IPVS收发数据相关的速率计算
本文介绍IPVS中的收发数据相关的速率计算。
使能估算器
ip_vs_start_estimator函数将第二个参数stats包含的estimator挂载到ipvs网络命名空间中的估算器列表中。
void ip_vs_start_estimator(struct netns_ipvs *ipvs, struct ip_vs_stats *stats)
{
struct ip_vs_estimator *est = &stats->est;
INIT_LIST_HEAD(&est->list);
spin_lock_bh(&ipvs->est_lock);
list_add(&est->list, &ipvs->est_list);
spin_unlock_bh(&ipvs->est_lock);
}
以下函数调用ip_vs_start_estimator启动估算器。
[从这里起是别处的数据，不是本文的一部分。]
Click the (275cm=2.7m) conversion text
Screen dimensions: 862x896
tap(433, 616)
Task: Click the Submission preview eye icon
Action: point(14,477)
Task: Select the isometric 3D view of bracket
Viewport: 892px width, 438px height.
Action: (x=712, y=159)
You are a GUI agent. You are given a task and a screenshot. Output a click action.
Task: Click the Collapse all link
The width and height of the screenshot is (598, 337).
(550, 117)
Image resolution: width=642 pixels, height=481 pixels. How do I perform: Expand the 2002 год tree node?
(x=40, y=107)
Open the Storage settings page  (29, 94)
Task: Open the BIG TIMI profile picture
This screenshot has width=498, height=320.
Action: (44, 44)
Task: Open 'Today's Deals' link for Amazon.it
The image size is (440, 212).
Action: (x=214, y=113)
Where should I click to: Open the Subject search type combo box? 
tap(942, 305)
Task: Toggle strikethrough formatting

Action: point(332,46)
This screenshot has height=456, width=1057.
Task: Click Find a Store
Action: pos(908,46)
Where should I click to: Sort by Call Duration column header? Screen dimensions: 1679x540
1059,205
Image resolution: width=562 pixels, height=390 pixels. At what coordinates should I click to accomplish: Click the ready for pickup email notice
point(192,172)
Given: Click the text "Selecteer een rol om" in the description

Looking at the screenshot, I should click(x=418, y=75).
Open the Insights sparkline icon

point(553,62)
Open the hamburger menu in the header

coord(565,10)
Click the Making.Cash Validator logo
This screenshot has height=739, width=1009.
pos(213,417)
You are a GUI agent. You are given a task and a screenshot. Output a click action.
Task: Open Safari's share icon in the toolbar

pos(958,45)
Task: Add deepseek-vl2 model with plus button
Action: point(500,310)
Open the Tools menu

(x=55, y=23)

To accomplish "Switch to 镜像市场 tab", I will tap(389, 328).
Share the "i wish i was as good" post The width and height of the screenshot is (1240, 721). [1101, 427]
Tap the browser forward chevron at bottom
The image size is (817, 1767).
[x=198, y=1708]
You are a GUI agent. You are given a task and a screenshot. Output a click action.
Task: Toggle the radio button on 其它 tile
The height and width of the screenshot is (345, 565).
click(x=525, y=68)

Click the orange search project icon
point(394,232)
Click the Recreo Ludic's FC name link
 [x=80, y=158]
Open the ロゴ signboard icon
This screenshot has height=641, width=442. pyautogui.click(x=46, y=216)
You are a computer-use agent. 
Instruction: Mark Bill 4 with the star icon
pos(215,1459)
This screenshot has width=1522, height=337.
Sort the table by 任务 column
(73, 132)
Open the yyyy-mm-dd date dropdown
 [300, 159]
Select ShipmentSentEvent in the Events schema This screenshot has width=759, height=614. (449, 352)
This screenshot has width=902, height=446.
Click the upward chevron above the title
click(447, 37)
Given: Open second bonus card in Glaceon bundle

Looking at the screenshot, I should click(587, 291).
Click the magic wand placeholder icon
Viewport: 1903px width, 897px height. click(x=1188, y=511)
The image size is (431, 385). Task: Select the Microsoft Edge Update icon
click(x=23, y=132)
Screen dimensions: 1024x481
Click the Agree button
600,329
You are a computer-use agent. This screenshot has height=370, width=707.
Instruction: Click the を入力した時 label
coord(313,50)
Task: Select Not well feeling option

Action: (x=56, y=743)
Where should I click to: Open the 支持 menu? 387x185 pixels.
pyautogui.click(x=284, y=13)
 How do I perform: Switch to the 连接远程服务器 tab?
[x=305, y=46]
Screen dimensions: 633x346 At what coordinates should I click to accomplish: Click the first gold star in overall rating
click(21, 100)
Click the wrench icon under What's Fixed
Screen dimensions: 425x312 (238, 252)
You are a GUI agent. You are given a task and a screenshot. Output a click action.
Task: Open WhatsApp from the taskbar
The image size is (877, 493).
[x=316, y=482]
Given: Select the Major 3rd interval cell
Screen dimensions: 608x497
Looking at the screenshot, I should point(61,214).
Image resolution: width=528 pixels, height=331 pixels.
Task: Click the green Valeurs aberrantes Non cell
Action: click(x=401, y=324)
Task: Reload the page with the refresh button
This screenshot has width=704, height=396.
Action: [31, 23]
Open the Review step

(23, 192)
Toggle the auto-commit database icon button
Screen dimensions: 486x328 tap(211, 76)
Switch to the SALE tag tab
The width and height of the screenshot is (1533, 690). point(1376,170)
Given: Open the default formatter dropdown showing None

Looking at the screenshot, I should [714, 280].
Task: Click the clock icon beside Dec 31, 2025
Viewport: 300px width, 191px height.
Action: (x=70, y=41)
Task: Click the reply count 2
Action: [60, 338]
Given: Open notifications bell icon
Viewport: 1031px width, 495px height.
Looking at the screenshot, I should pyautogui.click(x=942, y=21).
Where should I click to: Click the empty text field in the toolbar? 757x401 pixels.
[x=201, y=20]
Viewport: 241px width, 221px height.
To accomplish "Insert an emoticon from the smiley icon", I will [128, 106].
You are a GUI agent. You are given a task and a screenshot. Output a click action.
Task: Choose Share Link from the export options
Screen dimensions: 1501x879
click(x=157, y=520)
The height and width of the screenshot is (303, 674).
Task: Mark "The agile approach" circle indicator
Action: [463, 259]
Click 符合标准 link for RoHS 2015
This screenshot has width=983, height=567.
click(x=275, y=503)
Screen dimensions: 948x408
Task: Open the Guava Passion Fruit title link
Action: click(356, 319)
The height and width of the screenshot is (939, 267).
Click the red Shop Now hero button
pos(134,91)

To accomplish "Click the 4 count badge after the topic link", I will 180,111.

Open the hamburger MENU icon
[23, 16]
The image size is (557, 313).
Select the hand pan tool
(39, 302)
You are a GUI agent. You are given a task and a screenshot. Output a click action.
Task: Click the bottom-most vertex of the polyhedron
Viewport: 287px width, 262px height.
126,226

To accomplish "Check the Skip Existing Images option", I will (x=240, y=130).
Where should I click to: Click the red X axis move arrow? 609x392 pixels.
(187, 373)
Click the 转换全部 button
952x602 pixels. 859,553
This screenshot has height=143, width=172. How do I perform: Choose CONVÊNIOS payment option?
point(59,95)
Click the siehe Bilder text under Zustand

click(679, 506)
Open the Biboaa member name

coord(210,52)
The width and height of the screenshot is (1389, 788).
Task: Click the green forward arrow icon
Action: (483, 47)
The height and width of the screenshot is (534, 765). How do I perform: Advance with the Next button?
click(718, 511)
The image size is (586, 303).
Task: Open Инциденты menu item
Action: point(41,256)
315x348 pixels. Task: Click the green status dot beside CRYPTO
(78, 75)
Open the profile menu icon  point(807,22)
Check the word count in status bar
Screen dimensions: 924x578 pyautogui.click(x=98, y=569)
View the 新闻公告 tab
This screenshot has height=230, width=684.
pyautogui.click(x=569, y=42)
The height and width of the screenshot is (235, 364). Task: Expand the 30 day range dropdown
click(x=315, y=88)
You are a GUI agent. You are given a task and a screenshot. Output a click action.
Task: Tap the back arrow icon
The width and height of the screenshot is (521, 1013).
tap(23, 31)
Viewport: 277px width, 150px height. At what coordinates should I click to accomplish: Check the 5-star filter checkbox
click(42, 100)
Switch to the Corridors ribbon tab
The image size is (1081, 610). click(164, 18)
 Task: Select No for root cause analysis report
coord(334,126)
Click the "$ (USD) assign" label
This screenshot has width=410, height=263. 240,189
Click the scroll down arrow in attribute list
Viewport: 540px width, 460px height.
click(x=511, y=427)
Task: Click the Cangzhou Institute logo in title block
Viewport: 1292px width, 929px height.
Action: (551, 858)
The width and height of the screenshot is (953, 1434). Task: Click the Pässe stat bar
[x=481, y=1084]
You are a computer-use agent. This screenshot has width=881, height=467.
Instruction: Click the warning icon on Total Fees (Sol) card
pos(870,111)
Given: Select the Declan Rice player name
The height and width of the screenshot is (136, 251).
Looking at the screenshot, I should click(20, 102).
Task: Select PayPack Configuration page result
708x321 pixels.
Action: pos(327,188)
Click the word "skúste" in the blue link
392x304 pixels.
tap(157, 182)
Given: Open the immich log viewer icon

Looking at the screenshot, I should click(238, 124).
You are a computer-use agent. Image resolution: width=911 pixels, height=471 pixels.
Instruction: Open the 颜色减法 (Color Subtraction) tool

其中函数__ip_vs_update_dest中的调用用于估算每个真实服务器相关的速率;函数ip_vs_add_service中的调用用来估算虚拟服务中的速率。
static void __ip_vs_update_dest(struct ip_vs_service *svc, struct ip_vs_dest *dest, struct ip_vs_dest_user_kern *udest, int add)
{
struct netns_ipvs *ipvs = svc->ipvs;
if (add) {
ip_vs_start_estimator(svc->ipvs, &dest->stats);
}
static int ip_vs_add_service(struct netns_ipvs *ipvs, struct ip_vs_service_user_kern *u, struct ip_vs_service **svc_p)
{
ip_vs_start_estimator(ipvs, &svc->stats);
}
static int __net_init ip_vs_control_net_init_sysctl(struct netns_ipvs *ipvs)
{
ip_vs_start_estimator(ipvs, &ipvs->tot_stats);
}
ipvs性能估算器初始化由函数ip_vs_estimator_net_init完成。其中的关键是初始化一个估算定时器,时长为2秒钟,超时处理函数为:estimation_timer。此设置是网络命名空间独立的,每个命名空间都有一个ipvs估算器。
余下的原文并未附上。